Blockchain programs (also known as smart contracts) manage valuable assets like cryptocurrencies and tokens, and implement protocols in domains like decentralized finance (DeFi) and supply-chain management. These types of applications require a high level of security that is hard to achieve due to the transparency of public blockchains. Numerous tools support developers and auditors in the task of detecting weaknesses. As a young technology, blockchains and utilities evolve fast, making it challenging for tools and developers to keep up with the pace. In this work, we study the robustness of code analysis tools and the evolution of weakness detection on a dataset representing six years of blockchain activity. We focus on Ethereum as the crypto ecosystem with the largest number of developers and deployed programs. We investigate the behavior of single tools as well as the agreement of several tools addressing similar weaknesses. Our study is the first that is based on the entire body of deployed bytecode on Ethereum’s main chain. We achieve this coverage by considering bytecodes as equivalent if they share the same skeleton. The skeleton of a bytecode is obtained by omitting functionally irrelevant parts. This reduces the 48 million contracts deployed on Ethereum up to January 2022 to 248 328 contracts with distinct skeletons. For bulk execution, we utilize the open-source framework SmartBugs that facilitates the analysis of Solidity smart contracts, and enhance it to accept also bytecode as the only input. Moreover, we integrate six further tools for bytecode analysis. The execution of the 12 tools included in our study on the dataset took 30 CPU years. While the tools report a total of 1 307 486 potential weaknesses, we observe a decrease in reported weaknesses over time, as well as a degradation of tools to varying degrees.

Communicated by: Eric Bodden.

Publisher's Note

Springer Nature remains neutral with regard to jurisdictional claims in published maps and institutional affiliations.

1 Introduction

Smart contracts are event-driven programs running on the nodes of decentralized networks known as blockchains. Specific transactions, once included in the blockchain, trigger the execution of these blockchain programs. Every node executes the code locally within a virtual machine and updates its state of the blockchain. The computations are deterministic, ensuring that all nodes arrive at the same state. The flexibility of smart contracts and the unique properties of blockchains, most notably decentralization and immutability, gave rise to innovative applications in areas like decentralized finance and supply chain management. Their potential has led to ecosystems with large numbers of start-ups and market caps of hundreds of billions of USD.
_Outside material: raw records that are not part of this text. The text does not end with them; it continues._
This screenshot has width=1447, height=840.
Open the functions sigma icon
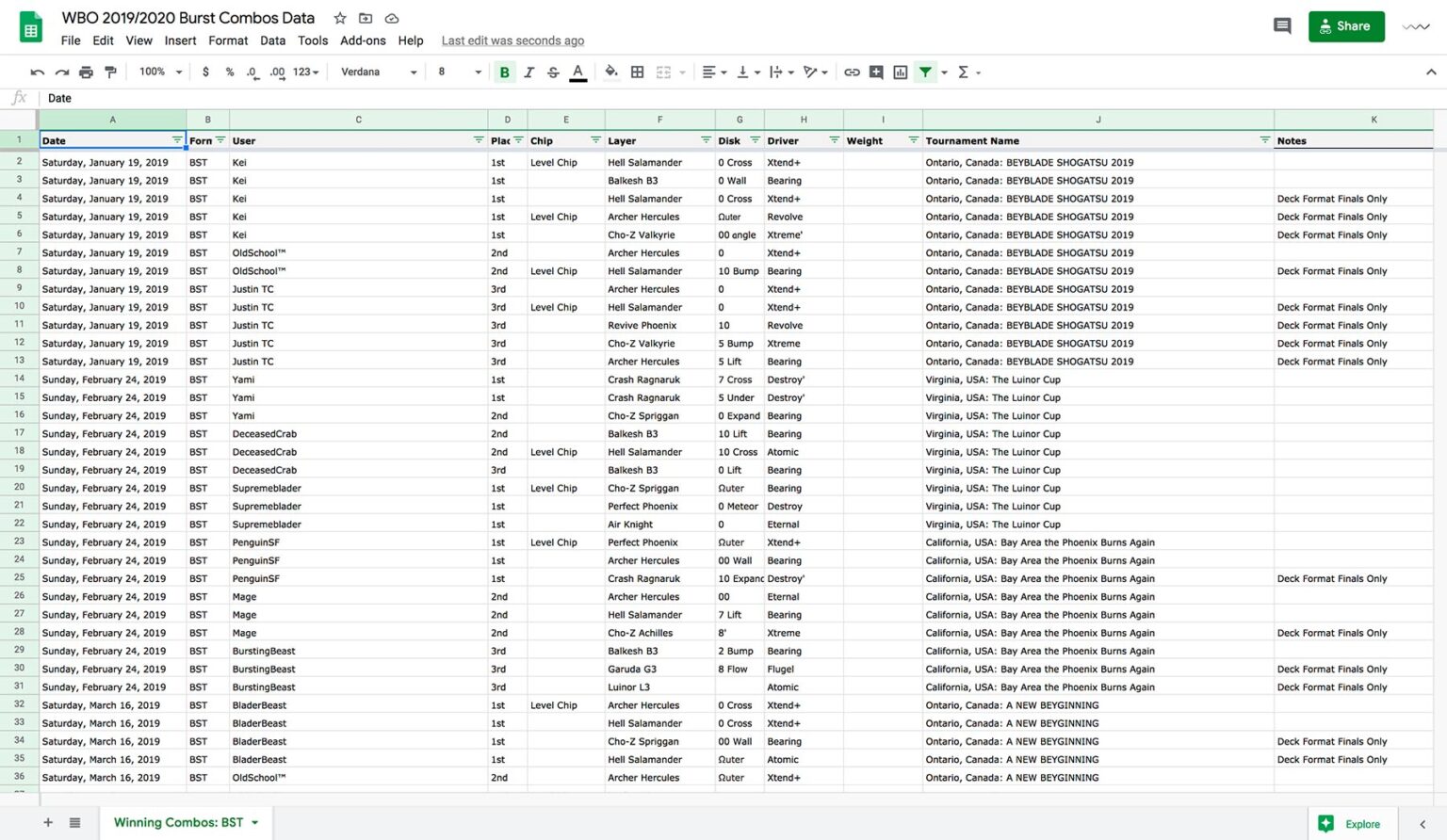(968, 72)
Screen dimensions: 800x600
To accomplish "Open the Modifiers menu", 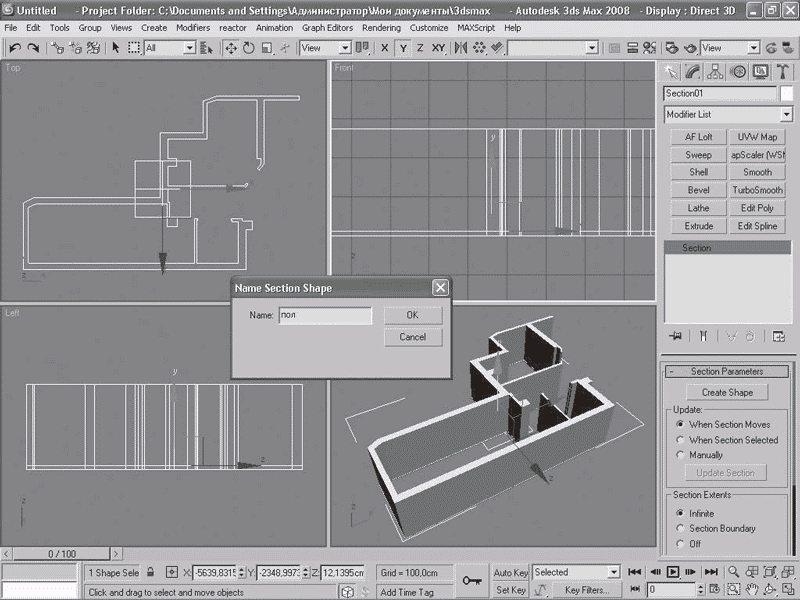I will coord(193,28).

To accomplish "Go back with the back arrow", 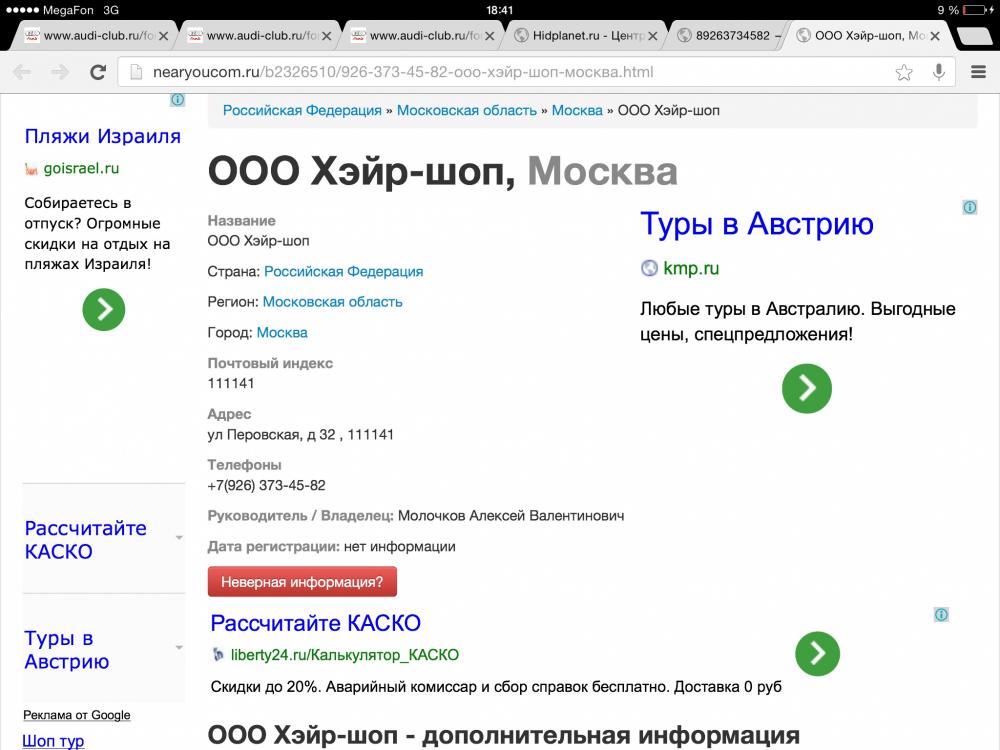I will (x=22, y=72).
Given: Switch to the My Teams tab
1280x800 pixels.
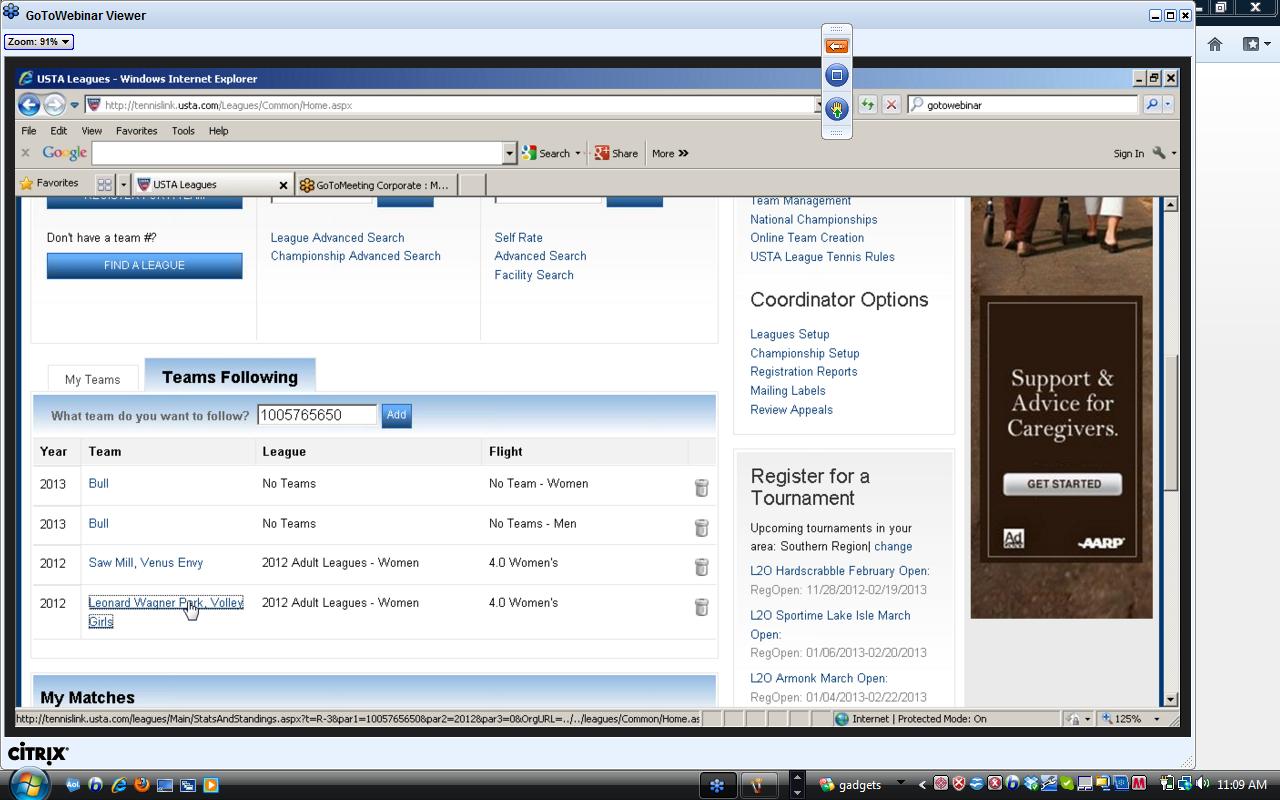Looking at the screenshot, I should pos(92,380).
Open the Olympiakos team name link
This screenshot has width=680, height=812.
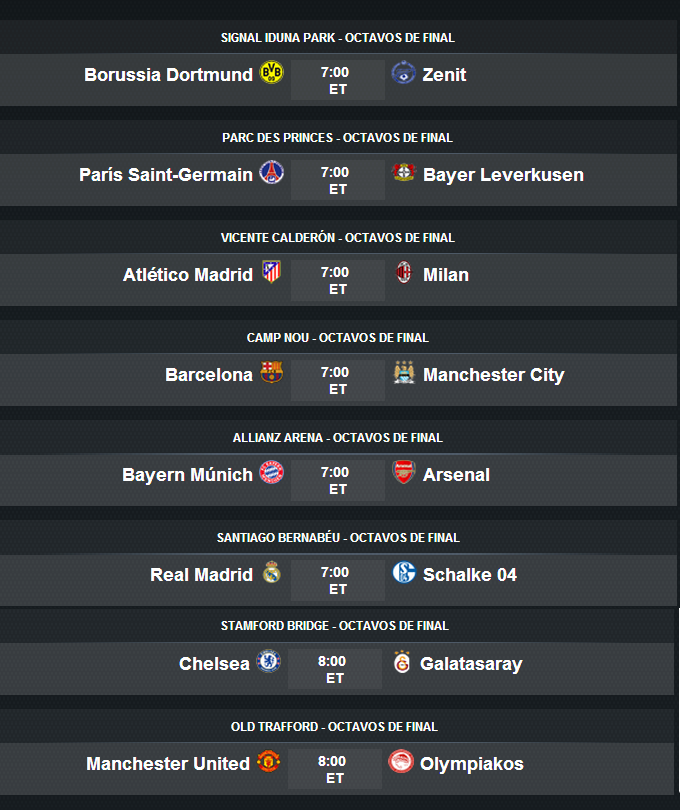(472, 764)
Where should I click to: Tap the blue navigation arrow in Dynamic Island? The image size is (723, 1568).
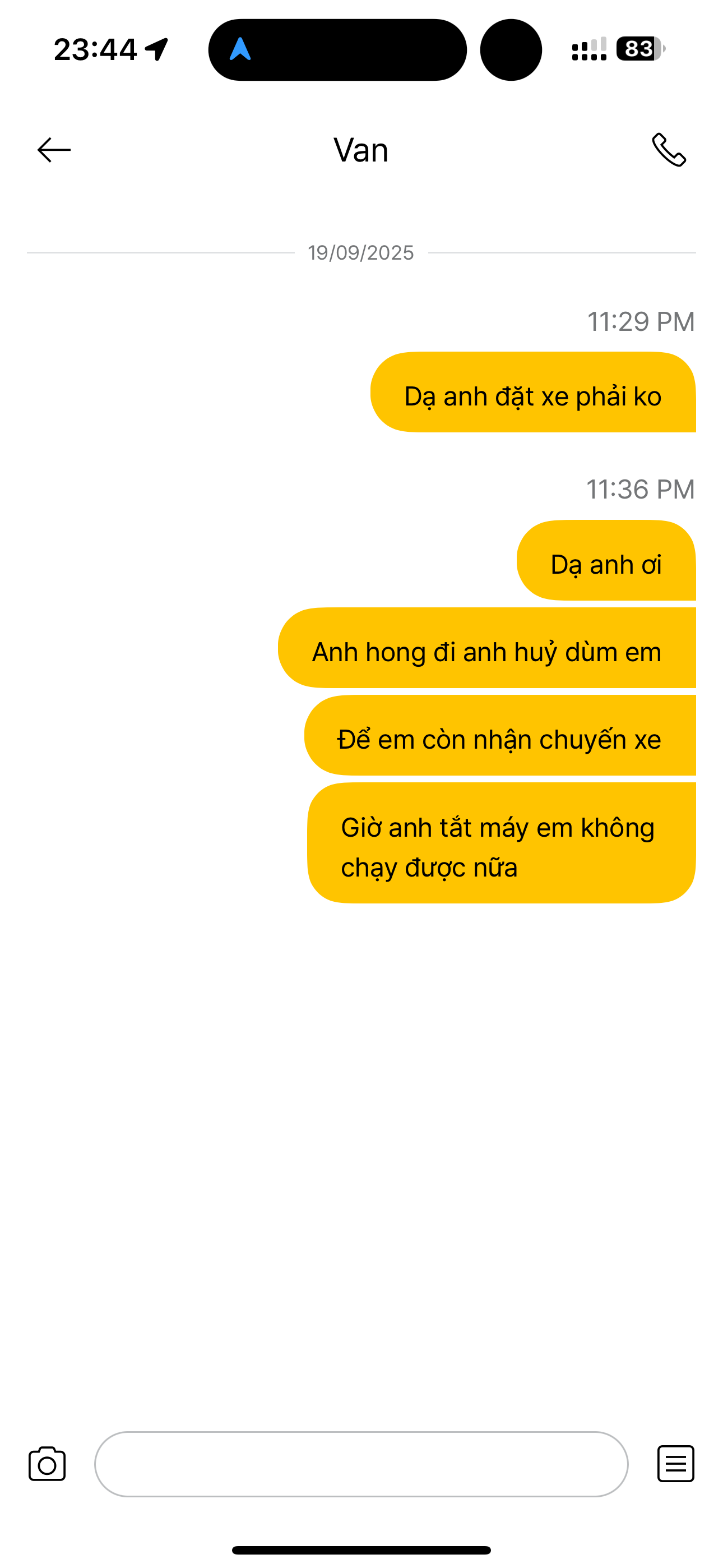tap(240, 49)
Against this background, errors in smart contracts can lead, and have led, to costly disruptions and losses. Early on, academia and industry focused on methods and tools for developing secure smart contracts. In a survey on automated vulnerability detection conducted in mid-2021, Rameder et al. (2022) identified 140 tools for Ethereum, the major smart contract platform. The sheer number makes it hard to decide which tools may be suited for the task at hand, and calls for regular tool evaluations and comparisons.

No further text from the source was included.